I am unable to stomach three white-haired white-skinned men all talking over one another at the same time. Even before I go down to the debate, I can hear from the kitchen that no one is listening, no one is respectful. Voices indistinguishable except for their insistence on being first, on dominating, sound inane. Absurd. Farcical. All the words I have been using to describe political discourse for the last few years. This can’t be happening, not with grown adults.
It’s happening.
I cannot stand the ire, the rancor, the accusations, and most personally, the dumbing down of the American language. I have given the Presidential debates three minutes of my time, and already I am wishing those minutes back.
In the darkness of the bathroom, after I’ve cleaned the filthy toilet while listening to a scripture meditation, I am moving my arms to Sufjan by candlelight: “I’m gonna love you anyway.”
Today I have had a vision of the loneliness of the White House. I have seen the President brushing his teeth alone, with no single person to whom he can turn for truth telling or succor. I have pictured the faces of those I love whose commingling of faith and politics I find baffling and horrifying, and I have breathed in “acceptance” and breathed out over them, over their beautiful faces, simply “love.” It is a practice, and I have been practicing it just long enough to realize that it’s working. The more I can accept myself, the more love I have left over. The less I want to change people. The more I see myself change. I have exhaled enough “love” over a visualized image of the White House, that cold and empty house-not-a-home, that the President should be smelling my minty toothpaste by now. Listen up you jackass, I am coming for you with the inescapable love of God.
If you think I’m sitting in a beautifully Zen space with a salt lamp and minimalist sheepskin covered furniture, nope. I do this meditation as my body relaxes itself into sleep. I do it when I lay with my children who still need my body in order to find their relaxation into sleep. I do it when I feel like I’m suffocating, anxious, waiting.

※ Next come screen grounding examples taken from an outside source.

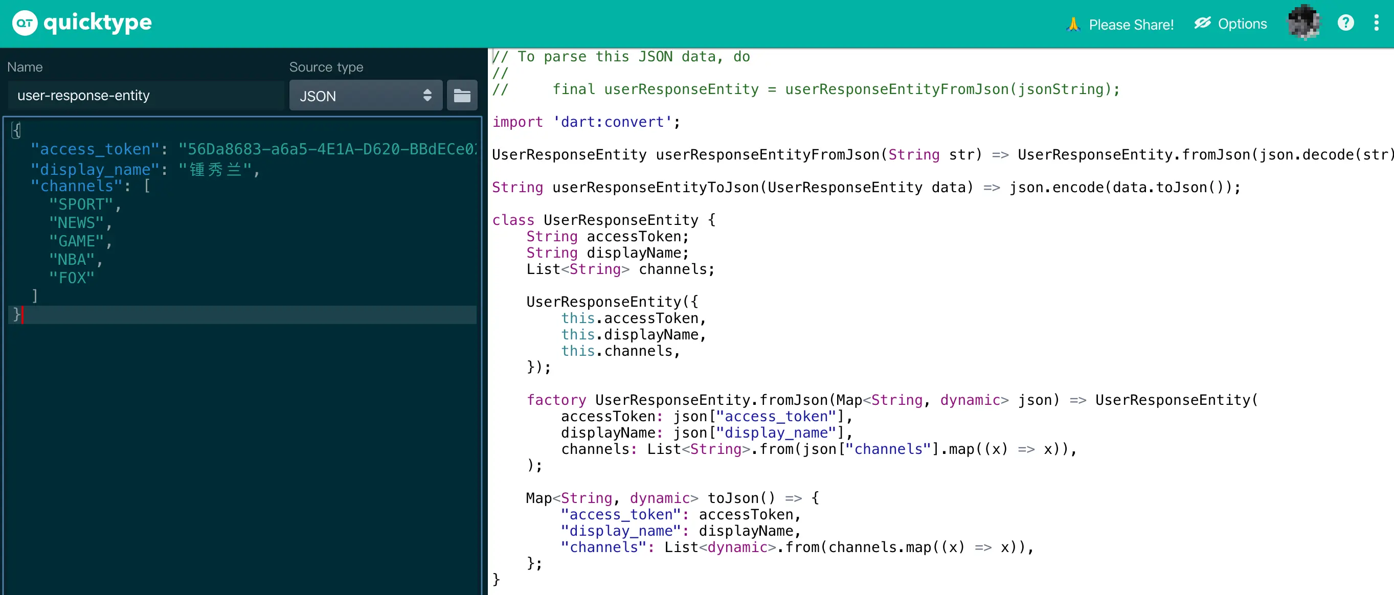This screenshot has width=1394, height=595.
Task: Expand the JSON source type dropdown
Action: click(365, 96)
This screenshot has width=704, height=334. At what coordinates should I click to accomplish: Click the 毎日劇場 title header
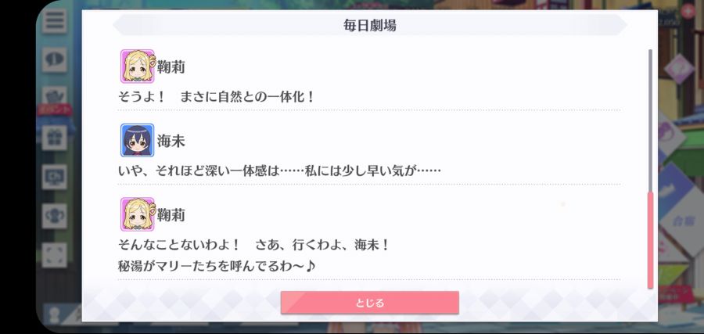click(x=369, y=25)
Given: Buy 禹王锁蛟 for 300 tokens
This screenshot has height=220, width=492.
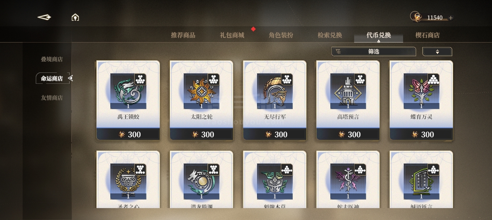Looking at the screenshot, I should click(x=128, y=134).
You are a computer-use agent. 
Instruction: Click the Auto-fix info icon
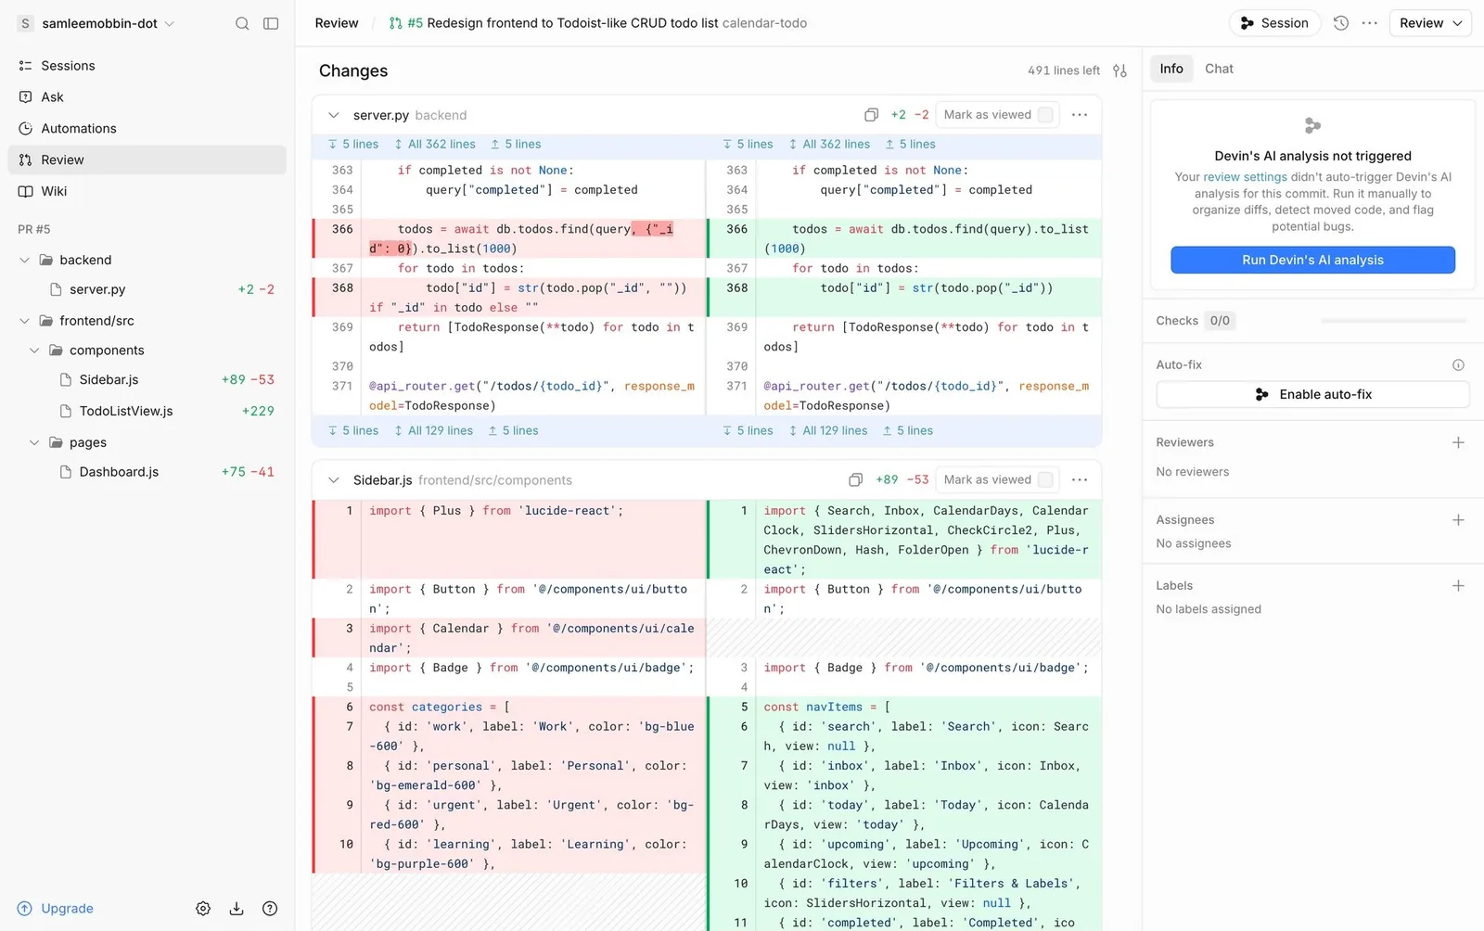(1458, 365)

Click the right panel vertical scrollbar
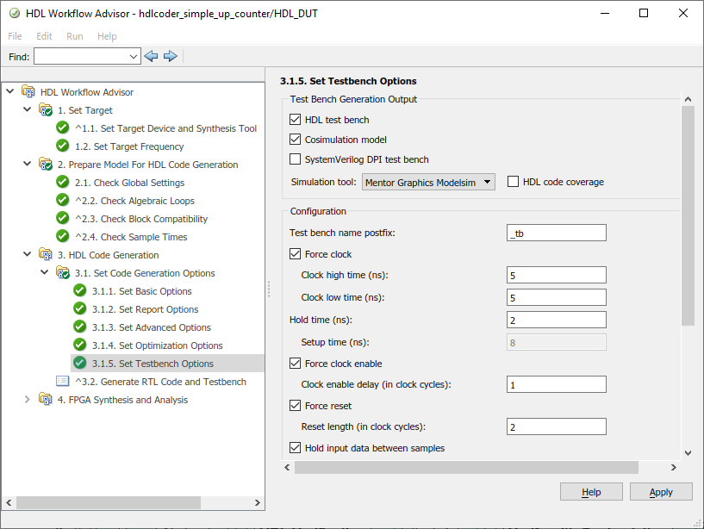tap(688, 215)
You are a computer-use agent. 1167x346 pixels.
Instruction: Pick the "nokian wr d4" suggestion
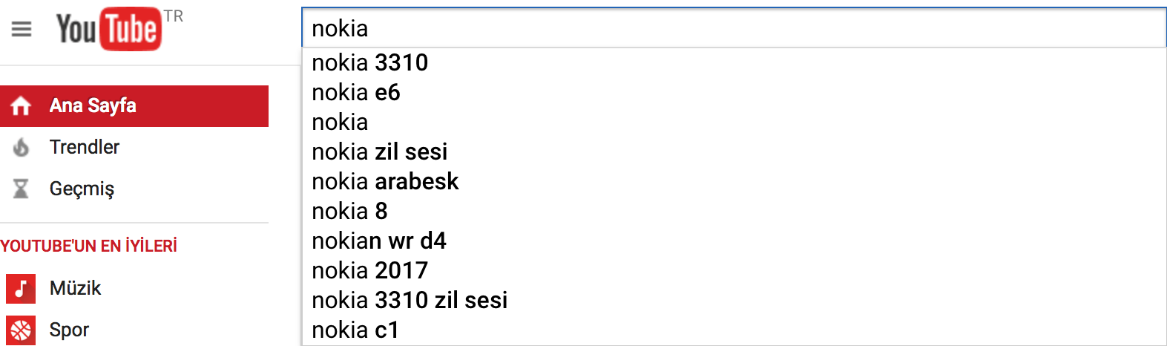point(379,241)
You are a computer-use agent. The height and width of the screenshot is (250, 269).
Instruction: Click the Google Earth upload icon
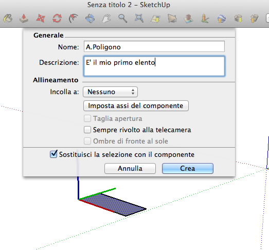[x=222, y=19]
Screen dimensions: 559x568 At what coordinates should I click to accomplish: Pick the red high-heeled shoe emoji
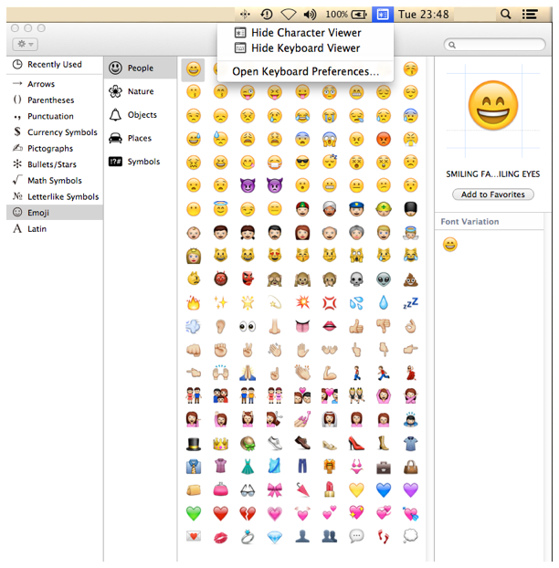tap(356, 443)
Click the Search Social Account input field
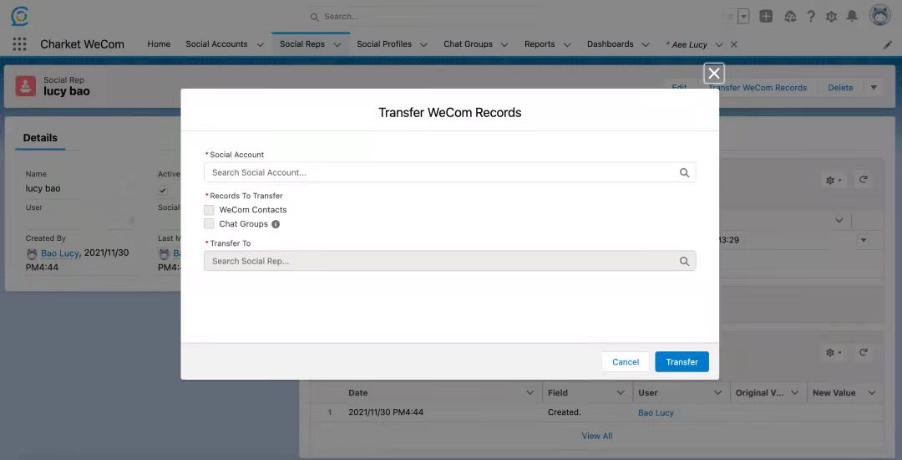The width and height of the screenshot is (902, 460). [x=441, y=173]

So, often.
“The diabolical is when you separate things, the religious is when you connect things.”
All summer I watched as powerful young brown women led crowds of hundreds through the streets – for change, for freedom, for life and not death which is to say: love. My children, I hope by the time you read this that they are leading the nation with a power that is grounded in soul strength, not in how loudly they can each shout over one another.